Why is everyone so upset?
Is the situation that bad?
Maybe the worst is actually coming?
That day I made a promise to myself, I would never let my sister see me upset, I would only let her see me in a positive outlook, as that person that she can talk to and know that when I say “everything will be fine” I mean it, and I think she appreciates that.
Therefore, my first piece of advice to anyone going through a similar situation is; you must be the one that is positive and provide that little bit of normality in a life that is no longer normal, and that person will appreciate that and you more than anything.
Be the one that she/he wants to pick up the phone and text when their down, or call you when its all got too much for them, although on that point, Ashleigh once did call me and when I answered her first words were: ‘thank god for that, I am having a break down and you’re the third person I have called and first to answer’! Hopefully I was promoted after this incident!
Just to mention, I am not saying that it is all sunshine and rainbows by any stretch of the imagination. For the first week admittedly when all my family were asleep, I would even wait for Katie to fall asleep before I would let all my emotions loose and cry myself to sleep. It is ok not to be ok – but at the right time, and in front of the right people.
Maintaining this outlook on an awful situation takes a lot of strength, but you owe it to that person to show it as it is nowhere near as tough as the battle they are currently fighting. Prepare for the unexpected, the random phone calls, the outbursts, the arguments – you are going to face it all, but if you can be one of the people who they turn to in their time of need, you know you are doing it right.
The past few months (as strange as it sounds) have seemed normal, apart from Ashleigh now having less hair than me and yes that is tough considering my extremely fast receding hair line! We laugh, we joke, we do things that normal families do, and we are getting through this, together.

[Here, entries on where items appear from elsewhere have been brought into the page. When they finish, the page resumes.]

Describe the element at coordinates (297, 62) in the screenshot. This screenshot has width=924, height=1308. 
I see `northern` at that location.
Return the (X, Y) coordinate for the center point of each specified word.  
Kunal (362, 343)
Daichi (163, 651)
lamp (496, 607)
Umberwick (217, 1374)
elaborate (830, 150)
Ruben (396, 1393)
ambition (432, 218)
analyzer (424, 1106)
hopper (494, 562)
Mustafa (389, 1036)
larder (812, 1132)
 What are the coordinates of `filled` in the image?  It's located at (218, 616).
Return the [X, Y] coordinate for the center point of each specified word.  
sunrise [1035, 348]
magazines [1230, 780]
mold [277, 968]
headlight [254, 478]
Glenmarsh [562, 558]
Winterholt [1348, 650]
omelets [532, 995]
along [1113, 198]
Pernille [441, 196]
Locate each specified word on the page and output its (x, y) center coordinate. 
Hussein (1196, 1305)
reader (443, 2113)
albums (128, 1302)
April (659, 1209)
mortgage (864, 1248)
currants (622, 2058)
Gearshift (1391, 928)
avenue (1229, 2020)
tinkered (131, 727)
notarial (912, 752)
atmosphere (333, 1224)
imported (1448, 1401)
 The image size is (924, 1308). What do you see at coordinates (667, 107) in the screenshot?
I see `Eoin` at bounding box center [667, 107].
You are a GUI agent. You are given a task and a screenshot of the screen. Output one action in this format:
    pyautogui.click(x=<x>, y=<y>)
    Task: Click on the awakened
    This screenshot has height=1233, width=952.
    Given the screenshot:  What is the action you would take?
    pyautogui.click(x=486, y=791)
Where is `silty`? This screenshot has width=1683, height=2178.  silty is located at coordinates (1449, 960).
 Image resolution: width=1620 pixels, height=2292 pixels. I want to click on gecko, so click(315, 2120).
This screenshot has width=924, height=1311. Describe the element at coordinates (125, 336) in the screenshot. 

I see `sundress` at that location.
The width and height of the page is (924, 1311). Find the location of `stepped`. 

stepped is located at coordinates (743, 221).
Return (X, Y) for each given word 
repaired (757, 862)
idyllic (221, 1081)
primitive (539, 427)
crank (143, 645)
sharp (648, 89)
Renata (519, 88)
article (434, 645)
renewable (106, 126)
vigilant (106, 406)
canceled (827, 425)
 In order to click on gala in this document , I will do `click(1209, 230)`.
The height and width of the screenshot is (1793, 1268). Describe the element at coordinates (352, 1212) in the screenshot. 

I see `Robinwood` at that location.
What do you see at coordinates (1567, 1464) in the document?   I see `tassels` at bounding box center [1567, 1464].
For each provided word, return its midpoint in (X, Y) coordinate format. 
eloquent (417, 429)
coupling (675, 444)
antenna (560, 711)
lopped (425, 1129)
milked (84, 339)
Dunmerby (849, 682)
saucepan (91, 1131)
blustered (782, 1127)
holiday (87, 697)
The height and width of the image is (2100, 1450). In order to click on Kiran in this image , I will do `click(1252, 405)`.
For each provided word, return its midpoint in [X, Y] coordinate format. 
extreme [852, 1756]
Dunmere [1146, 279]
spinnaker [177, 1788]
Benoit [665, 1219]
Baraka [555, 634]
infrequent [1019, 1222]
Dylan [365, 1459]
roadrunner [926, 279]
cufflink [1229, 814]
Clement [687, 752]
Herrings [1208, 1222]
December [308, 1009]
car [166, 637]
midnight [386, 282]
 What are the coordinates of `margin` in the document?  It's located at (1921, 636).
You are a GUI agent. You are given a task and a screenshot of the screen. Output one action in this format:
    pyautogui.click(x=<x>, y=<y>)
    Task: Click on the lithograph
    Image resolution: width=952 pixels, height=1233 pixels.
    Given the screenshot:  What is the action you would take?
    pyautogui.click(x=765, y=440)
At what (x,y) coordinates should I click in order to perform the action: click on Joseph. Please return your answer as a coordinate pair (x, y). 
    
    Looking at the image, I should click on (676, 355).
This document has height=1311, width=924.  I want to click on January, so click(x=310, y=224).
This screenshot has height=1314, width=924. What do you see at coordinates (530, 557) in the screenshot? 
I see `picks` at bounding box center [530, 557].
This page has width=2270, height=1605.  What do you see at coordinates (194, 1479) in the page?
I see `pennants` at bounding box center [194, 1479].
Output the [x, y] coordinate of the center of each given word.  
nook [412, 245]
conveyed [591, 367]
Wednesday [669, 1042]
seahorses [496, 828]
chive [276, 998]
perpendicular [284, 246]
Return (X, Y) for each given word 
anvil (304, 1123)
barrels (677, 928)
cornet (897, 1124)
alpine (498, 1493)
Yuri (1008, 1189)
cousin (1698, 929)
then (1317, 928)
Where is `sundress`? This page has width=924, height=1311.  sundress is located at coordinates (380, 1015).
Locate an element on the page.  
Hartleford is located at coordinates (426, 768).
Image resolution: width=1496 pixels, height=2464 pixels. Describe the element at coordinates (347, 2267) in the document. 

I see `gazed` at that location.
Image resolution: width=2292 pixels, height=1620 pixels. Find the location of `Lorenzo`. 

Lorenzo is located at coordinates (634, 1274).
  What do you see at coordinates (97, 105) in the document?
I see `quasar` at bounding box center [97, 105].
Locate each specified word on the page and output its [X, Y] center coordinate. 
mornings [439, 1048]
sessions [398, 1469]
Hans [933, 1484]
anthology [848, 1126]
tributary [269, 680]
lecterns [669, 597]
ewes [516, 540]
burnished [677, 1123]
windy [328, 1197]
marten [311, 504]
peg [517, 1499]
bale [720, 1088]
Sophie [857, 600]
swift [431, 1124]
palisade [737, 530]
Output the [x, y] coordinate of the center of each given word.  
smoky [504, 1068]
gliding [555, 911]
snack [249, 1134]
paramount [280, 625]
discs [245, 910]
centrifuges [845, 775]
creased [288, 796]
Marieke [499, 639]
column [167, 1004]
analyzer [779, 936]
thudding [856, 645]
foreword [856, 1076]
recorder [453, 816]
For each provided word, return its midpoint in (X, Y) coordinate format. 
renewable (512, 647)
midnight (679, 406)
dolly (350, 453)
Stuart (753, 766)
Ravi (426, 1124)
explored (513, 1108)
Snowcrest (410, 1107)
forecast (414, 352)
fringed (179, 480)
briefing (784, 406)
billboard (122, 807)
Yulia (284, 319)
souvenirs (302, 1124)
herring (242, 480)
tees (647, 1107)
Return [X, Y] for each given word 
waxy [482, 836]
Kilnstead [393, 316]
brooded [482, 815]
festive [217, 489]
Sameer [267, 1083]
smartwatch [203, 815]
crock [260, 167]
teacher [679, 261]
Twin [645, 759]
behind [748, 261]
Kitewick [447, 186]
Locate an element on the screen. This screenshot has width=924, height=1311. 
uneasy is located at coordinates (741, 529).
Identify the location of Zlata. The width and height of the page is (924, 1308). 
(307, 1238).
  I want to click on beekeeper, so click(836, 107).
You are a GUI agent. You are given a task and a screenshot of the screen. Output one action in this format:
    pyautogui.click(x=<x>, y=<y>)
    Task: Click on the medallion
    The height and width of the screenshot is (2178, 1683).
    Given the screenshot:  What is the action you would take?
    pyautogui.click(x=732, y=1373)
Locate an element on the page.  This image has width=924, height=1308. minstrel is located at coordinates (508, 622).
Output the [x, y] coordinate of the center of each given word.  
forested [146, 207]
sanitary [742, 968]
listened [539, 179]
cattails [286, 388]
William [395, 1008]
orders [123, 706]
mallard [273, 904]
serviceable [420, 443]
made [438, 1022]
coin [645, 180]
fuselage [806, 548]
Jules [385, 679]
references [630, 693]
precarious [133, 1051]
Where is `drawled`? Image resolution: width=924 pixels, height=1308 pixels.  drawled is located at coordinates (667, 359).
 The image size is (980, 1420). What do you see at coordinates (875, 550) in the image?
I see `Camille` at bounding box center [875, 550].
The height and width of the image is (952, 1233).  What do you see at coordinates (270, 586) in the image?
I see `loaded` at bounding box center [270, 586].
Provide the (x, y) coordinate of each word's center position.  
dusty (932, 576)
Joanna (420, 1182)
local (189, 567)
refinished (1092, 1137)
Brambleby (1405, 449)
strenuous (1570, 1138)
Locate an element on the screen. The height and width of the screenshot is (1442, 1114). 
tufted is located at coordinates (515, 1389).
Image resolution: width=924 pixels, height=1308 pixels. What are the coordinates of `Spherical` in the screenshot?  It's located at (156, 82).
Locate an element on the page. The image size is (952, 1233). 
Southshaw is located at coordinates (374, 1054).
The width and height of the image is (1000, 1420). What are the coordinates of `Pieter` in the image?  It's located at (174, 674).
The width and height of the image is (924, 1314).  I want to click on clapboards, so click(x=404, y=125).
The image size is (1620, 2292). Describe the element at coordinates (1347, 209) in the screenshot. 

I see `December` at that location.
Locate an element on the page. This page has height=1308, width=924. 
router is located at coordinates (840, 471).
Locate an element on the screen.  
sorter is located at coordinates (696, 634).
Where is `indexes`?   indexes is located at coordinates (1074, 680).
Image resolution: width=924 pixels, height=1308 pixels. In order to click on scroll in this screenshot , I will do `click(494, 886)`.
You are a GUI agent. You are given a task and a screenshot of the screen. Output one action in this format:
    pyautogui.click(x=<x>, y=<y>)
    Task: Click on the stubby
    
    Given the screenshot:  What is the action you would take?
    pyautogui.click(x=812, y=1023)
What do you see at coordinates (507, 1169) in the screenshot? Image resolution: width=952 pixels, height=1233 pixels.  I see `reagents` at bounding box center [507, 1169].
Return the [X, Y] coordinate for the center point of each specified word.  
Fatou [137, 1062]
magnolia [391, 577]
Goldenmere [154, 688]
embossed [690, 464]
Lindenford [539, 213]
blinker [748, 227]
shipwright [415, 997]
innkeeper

Before I finish, I would just like to speak about the other day, Ashleigh’s ‘half way point’ consultation, where we found out how her body had reacted to chemotherapy so far, it was tense to say the least (as you’d imagine). We all marched into the consultation room as the hospital staff followed us with spare chairs thinking ‘what the hell is going on’ – I almost felt like saying ‘sorry, we come as a team!’ and the moment that followed I will never forget, a feeling I don’t think I have ever experienced.
The nurse began to explain the news that Ashleigh’s Lymphoma Cancer was shrinking and that was it, I was off! I stuck by my guns and said I wouldn’t let her see me cry, therefore I tried and tried to hold back the tears, of absolute joy I may add!
I was doing so well until we were sat waiting outside Marks & Spencer’s with Ashleigh inside collecting her prescription and I burst out into tears and with my mum stood next to me asking what was wrong, I simply just said ‘I am just so happy, its great isn’t it!’ and of course as mothers do she asked me if I wanted a hug – come on, I’m 26 and in public, who wants a hug off your mum? So, I kindly declined her offer to save myself the embarrassment!
And here we are, Ashleigh is doing great, and importantly her support network are there for her every step of the way. Whether it’s a friend bringing round frozen donuts, or a boyfriend sleeping on an air bed every night, or a Mum who goes to work late every morning to make her daughter breakfast to start the day right, or even a sister-in-law that conquers her fear of needles to have the flu jab – everyone is there every step of the way and everyone is positive. Which is what that little warrior needs and deserves right now.
Keep on fighting our kid, we are all so proud and we love you more than ever!